Pas un n’échappera

Nuremberg anticipé.

En 1943 il ne faisait pas de doutes, au moins aux États-Unis, que ce qui se passait en Europe occupée sous la botte allemande était un tissu de monstruosités et que s’y passaient des abominations qui dépassaient de loin les mœurs habituelles de la guerre. Il était donc primordial de dire haut et fort qu’après la victoire, la camarilla nazie devrait répondre de ses actes devant des tribunaux et montrer clairement à l’opinion internationale que c’était bien le Diable qui avait été vaincu.

D’origine hongroise André de Toth avait été amené par la société de production pour qui il travaillait d’aller filmer en septembre 1939 l’invasion de la Pologne. Gageons qu’il reçut de la brutalité allemande une impression assez forte pour la transposer dans Pas un n’échappera et s’appuyer sur un récit de Lester Cole pour démonter de façon presque clinique la prise de possession graduelle d’un homme amer, Wilhelm Grimm (Alexander Knox) par la pire barbarie. Son procès, tenu à Varsovie, est l’occasion de suivre la montée du nazisme et le cheminement d’un homme. Le premier témoin entendu par le Tribunal est l’excellent, généreux, serein curé de la paroisse, le Père Warecki (Henry Travers).

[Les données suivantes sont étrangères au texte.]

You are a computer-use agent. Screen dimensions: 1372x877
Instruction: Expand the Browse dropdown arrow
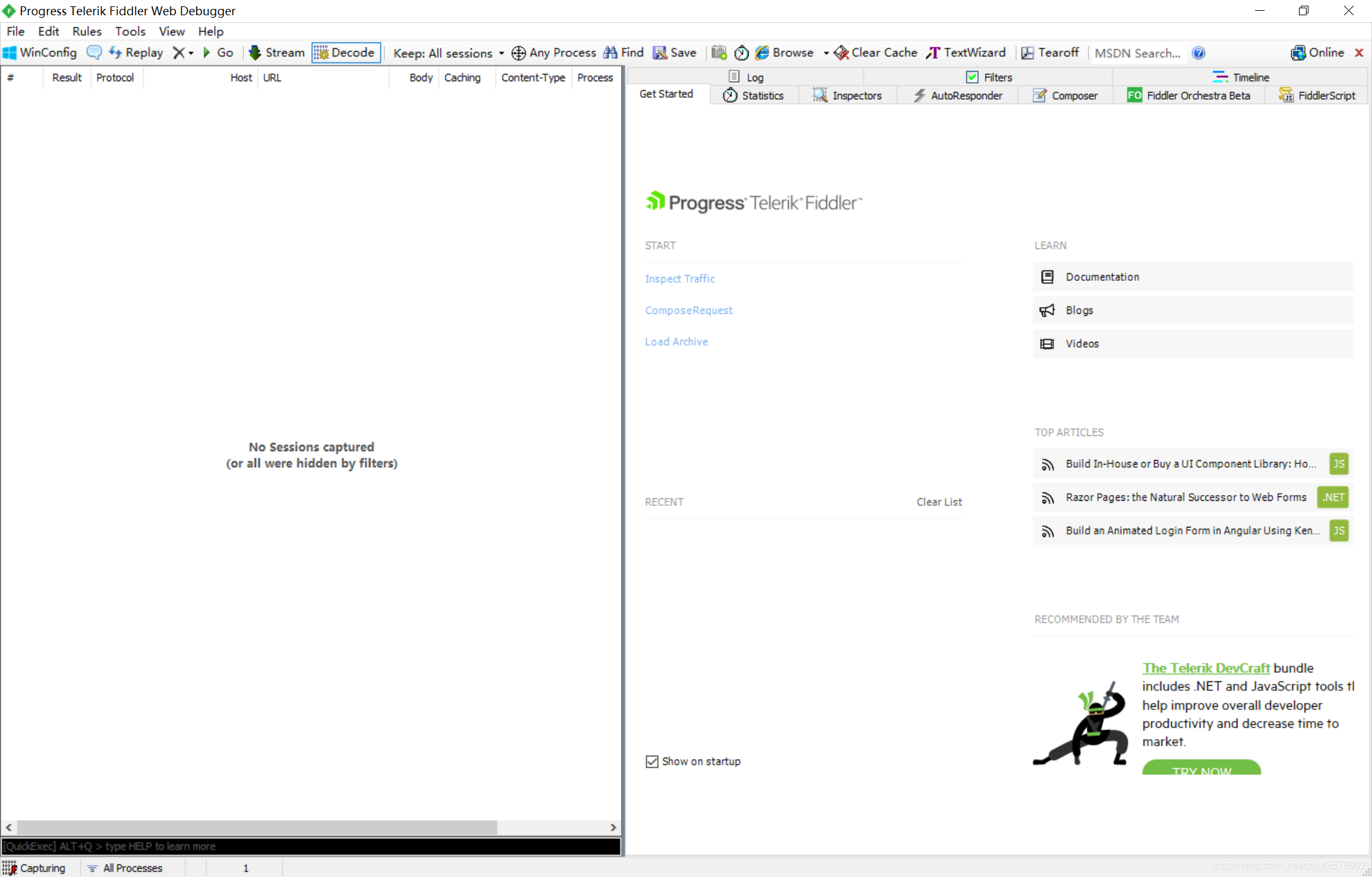pyautogui.click(x=826, y=53)
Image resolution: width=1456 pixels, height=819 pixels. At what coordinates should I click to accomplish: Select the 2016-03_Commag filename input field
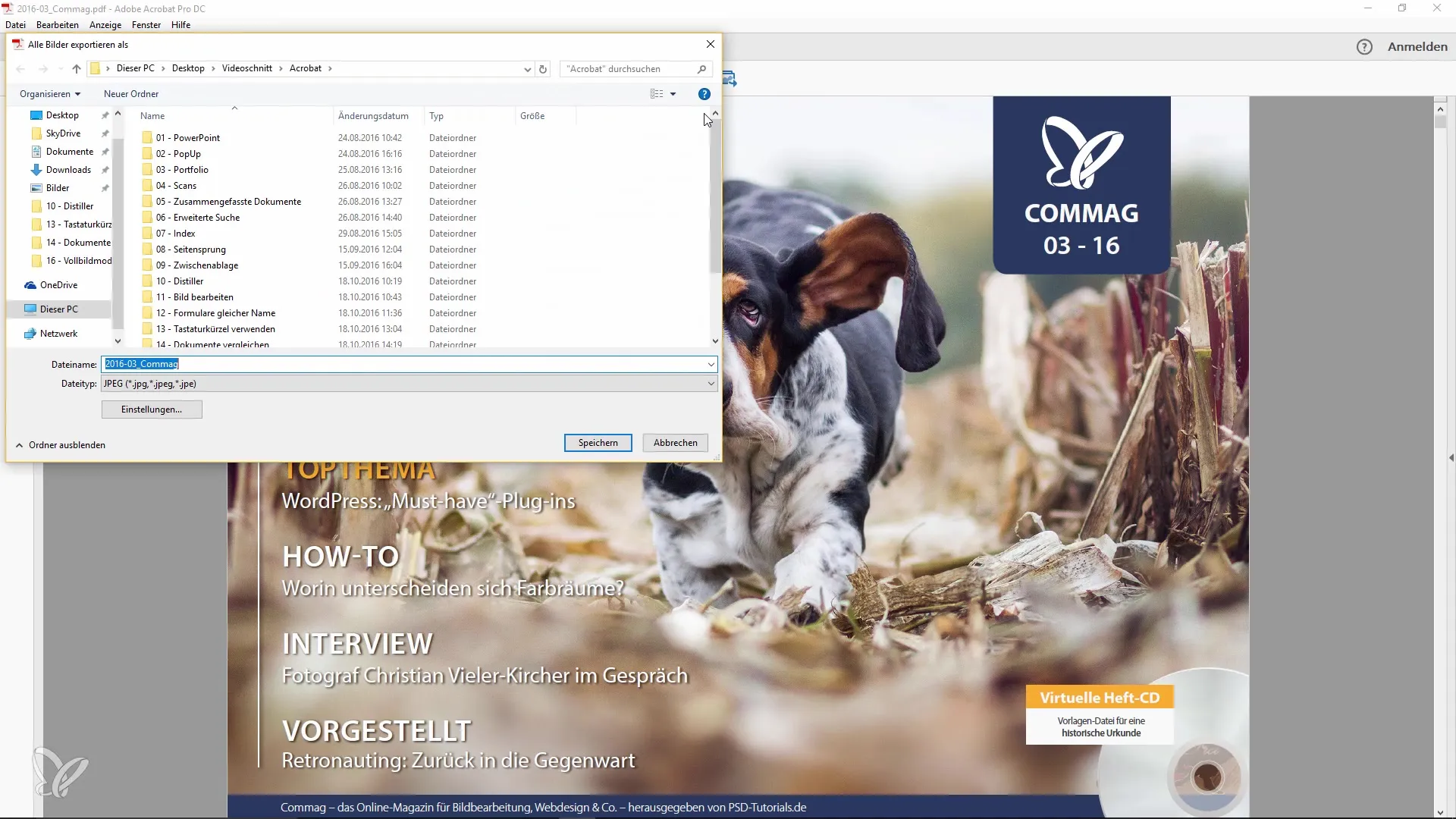[409, 363]
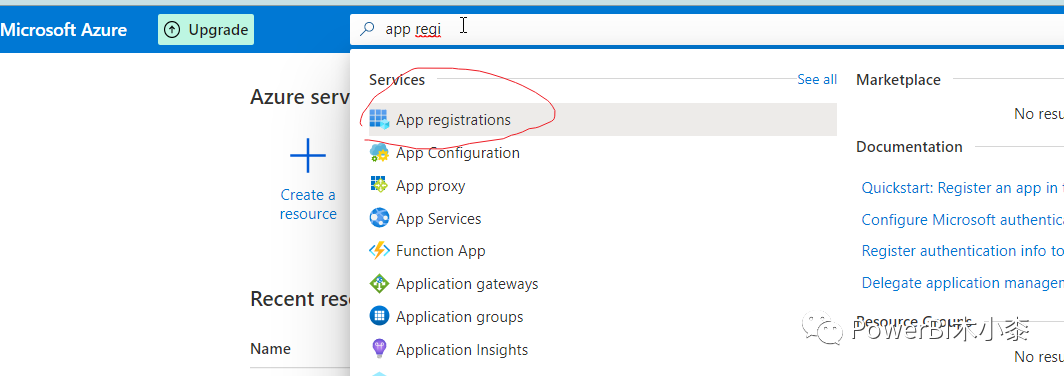Go to the Microsoft Azure home logo
1064x376 pixels.
click(x=64, y=30)
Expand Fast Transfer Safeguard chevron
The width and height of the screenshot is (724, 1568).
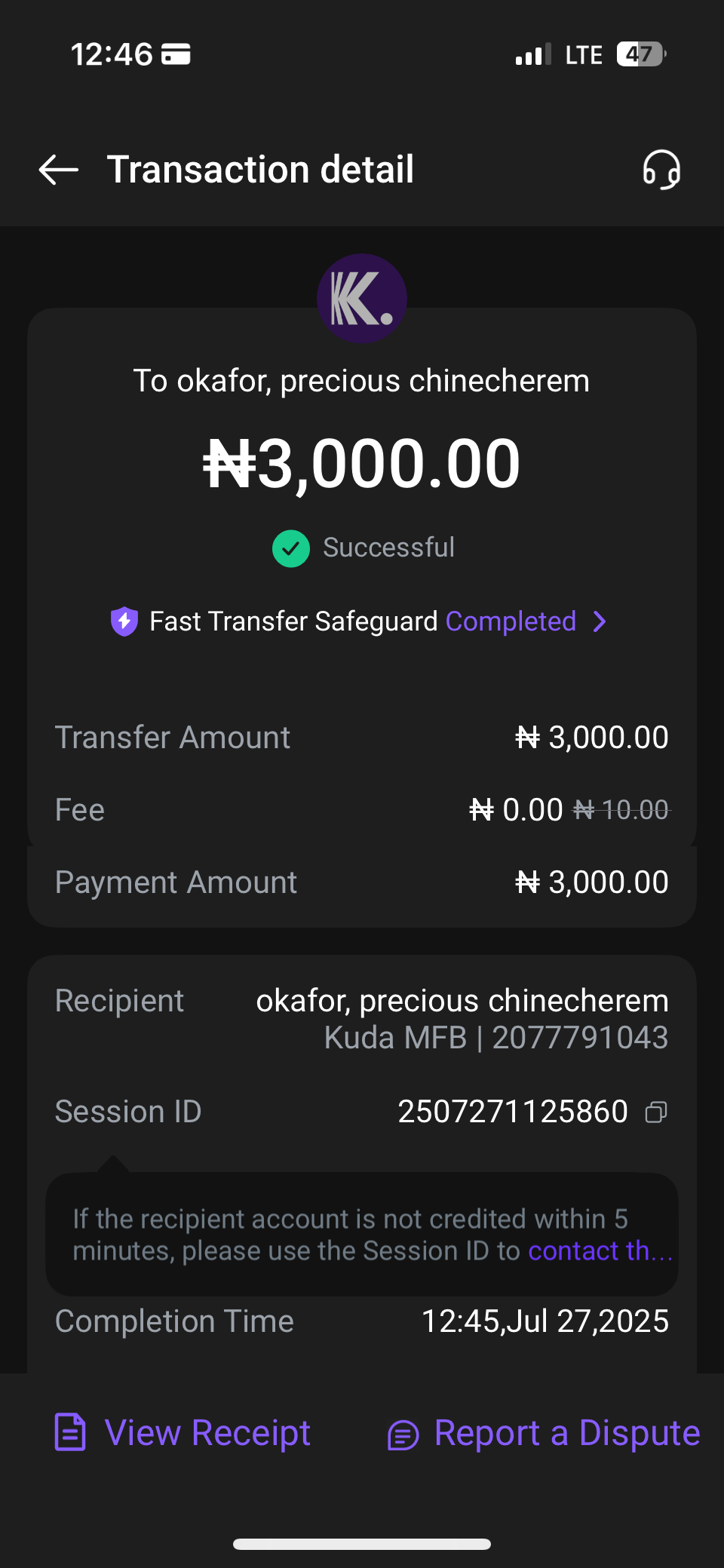(600, 621)
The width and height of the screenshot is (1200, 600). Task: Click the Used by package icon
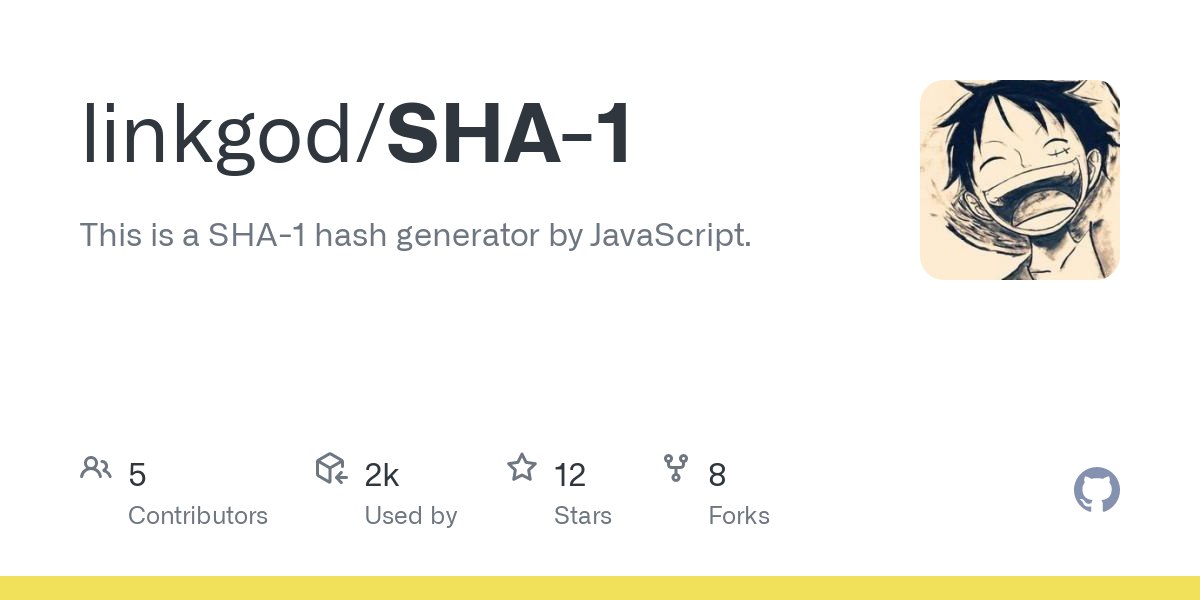pyautogui.click(x=331, y=468)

Grimm, d’origine munichoise, est le modeste instituteur d’une petite ville polonaise ; il revient de la Première guerre avec une jambe en moins dans une Pologne qui vient d’obtenir son indépendance et où paraissent cohabiter harmonieusement Polonais, Allemands et Juifs. Grimm est fiancé avec la jolie Marja (Marsha Hunt) qui est moins choquée par son infirmité que par les propos haineux qu’il tient et son rêve de grande Europe guerrière. Marja marque de la réticence, demande un délai, part un mois à Varsovie. L’instituteur sent autour de lui monter les moqueries de ses élèves et leur xénophobie. Amertume et frustration poussent Grimm à violer une jeune fille, Anna, qui se suicide.Grimm, traqué, demande au prêtre Warecki (Henry Travers) et au rabbin Lévi (Richard Hale), qui sont les meilleurs amis du monde, de l’argent pour fuir la ville, gagner l’Allemagne et prendre un nouveau départ.

Le deuxième témoin appelé est Karl Grimm (Erik Rolf), frère de Wilhelm, qui vivait à Munich en 1923, y était journaliste, époux et père heureux de Willie et d’Elsie. Un soir, Wilhelm, dont plus personne n’avait de nouvelles, vient s’installer à la maison, au grand bonheur de toute la famille. Mais assez rapidement, il choque son frère et sa belle-sœur ; c’est le temps de la déconfiture de la République de Weimar et Wilhelm s’est engagé dans le jeune parti national-socialiste, dans un acte de foi pour le sang et la race. La famille ne prend pas trop cela au sérieux. Mais après le Putsch de la Brasserie du 8 novembre 1923 et l’emprisonnement des putschistes Karl Grimm découvre le pouvoir déjà important du parti nazi.En 1933 Hitler a gagné. Karl veut quitter l’Allemagne et se réfugier avec les siens en Autriche au grand regret de son jeune fils Willi (Richard Crane) fasciné par son oncle Wilhelm… qui fait arrêter et déporter son frère.

Troisième témoin, Marja, l’ancienne fiancée ; elle raconte 1939 ; elle a perdu son mari dans les combats et revient avec sa jeune fille Janina (Dorothy Morris) dans la petite ville, où Wilhelm Grimm et son neveu Willi dirigent l’occupation ; assez vite les hommes sont envoyés en camps de travail, les jeunes femmes au Club des officiers ; Janina dont Willi est tombé amoureux échappe à l’outrage, mais guère pour longtemps puisque le fanatique Wilhelm, voyant son neveu fléchir, l’envoie au bordel. Elle y meurt (suicide ?).

Entretemps, les Juifs sont rassemblés, entassés dans des wagons, prêts à être déportés dans les camps de concentration. Le rabbin se révolte, appelle à la rébellion dans une harangue de haute tenue : Préparons-nous à affronter le moment suprême de notre vie. C’est notre dernière chance. Peu importe qu’elle soit longue ou courte. Pendant des siècles, nous n’avons cherché que la paix Il ne nous reste plus beaucoup de temps. On se souviendra de nous par nos actes. C’est notre dernier choix libre. Notre moment dans l’histoire. Et je vous dis : laissez-nous choisir de nous battre ! Ici ! Maintenant. Les Juifs sont abattus à la mitrailleuse, le rabbin d’un coup de revolver…

Eh bien tout cela est filmé d’une façon très intelligente, dans un scénario à la fois très pédagogique et très haletant ; je ne pensais pas, après cent, cinq cents, mille films sur la guerre voir si intelligent et si émouvant.